Governor Jack Markell focused on streamlining state government and drawing more businesses to the state in his 2010 State of the State address.
Governor Jack Markell’s 2010 State of the State address highlighted his plans to cut government costs, while drawing businesses, and more importantly jobs, to the First State.
Markell told a joint session of the General Assembly, “By making government leaner and more efficient, we make our state a better place to create new and better jobs.” Part of his plan for a leaner and more efficient government means a change in the way state health care benefits and pensions will be provided. Markell insisted that current state employees, who faced a pay cut last year to balance the state budget, will not have to pay more for health care this year. “Instituting a different set of benefits for future employees” will save the state $75 million over the next five years, he said.
Markell also wants to reduce the amount the state spends on health care for inmates. Last year, the state spent more than $42 million on prison health care. Markell says with an aging population behind bars, “If we do not act, we soon will need to operate nursing homes within our prisons.” He didn’t outline specifics of his plan to fix the problem, but told lawmakers, “We must examine who we’re holding in our prisons and whether we can provide a less expensive, but safe alternative.”
Markell said making state government more efficient will make it more responsive to businesses looking for a place to expand. “We are cutting red tape and eliminating redundant and archaic regulatory hurdles because people can’t grow their businesses or create jobs when they are waiting in line.” He’s announced plans to require DelDOT and DNREC to reform their permit application process, and respond to those applications within 60 days.
Markell highlighted the decision by Fisker Automotive to take over the former GM assembly plant on Boxwood Road. “I firmly believe that Delaware needs to start making things again,” Markell said.
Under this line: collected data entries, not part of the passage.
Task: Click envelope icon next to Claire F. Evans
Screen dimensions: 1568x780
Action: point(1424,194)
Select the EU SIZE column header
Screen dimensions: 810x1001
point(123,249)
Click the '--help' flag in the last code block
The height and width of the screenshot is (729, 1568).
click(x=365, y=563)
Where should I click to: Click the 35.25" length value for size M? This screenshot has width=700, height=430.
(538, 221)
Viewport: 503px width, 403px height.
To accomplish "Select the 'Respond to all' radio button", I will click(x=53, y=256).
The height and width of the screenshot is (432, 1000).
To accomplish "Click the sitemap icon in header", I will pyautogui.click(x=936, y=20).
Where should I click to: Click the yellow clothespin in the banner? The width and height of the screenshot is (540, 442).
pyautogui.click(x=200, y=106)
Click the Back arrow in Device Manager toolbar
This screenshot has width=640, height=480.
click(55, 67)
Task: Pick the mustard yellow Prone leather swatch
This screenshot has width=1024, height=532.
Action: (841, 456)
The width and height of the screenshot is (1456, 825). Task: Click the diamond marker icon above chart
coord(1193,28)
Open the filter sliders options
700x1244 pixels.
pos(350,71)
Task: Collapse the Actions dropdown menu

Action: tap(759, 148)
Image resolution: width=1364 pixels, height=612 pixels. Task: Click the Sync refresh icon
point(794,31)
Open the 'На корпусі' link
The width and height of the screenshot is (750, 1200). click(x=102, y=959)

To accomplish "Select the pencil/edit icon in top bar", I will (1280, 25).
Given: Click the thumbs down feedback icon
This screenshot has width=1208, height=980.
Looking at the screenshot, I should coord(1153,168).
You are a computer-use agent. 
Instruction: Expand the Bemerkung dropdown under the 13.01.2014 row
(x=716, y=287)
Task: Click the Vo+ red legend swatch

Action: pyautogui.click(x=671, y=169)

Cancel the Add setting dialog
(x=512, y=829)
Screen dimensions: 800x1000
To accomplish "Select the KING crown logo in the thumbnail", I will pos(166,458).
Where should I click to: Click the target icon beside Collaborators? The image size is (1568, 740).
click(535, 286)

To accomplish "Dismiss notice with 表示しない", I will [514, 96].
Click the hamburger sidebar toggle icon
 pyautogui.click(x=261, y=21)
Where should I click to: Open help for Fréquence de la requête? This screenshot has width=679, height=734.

With Fisker’s plans to export about half of the vehicles they build at the Boxwood facility, Markell called for a $10 million investment at the Port of Wilmington in this year’s bond bill.
In order to draw more jobs to the state, Markell said it’s vitally important to make sure Delaware’s children have access to high quality education. “Providing a world-class education is not only our moral obligation, our state’s economic future depends on it.” He highlighted the Race to the Top application for funding submitted to the federal government earlier this week as an example of new education reforms being implemented. Part of that reform includes holding teachers accountable for student improvement. “We have adopted a robust evaluation system under which teachers whose students do not show satisfactory levels of growth cannot be rated ‘effective.'”
Delaware’s Finest Hour
Markell wrapped up the address by reflecting on the challenges the state overcame in what he called a “difficult” 2009. He says when future generations look back at this time, “They will say that despite enormous struggles against a record-setting recession and unprecedented budget deficits, we joined together to set the state on a better course.” He closed the speech saying, “Those future generations will look back and say, this was the beginning of Delaware’s finest hour.”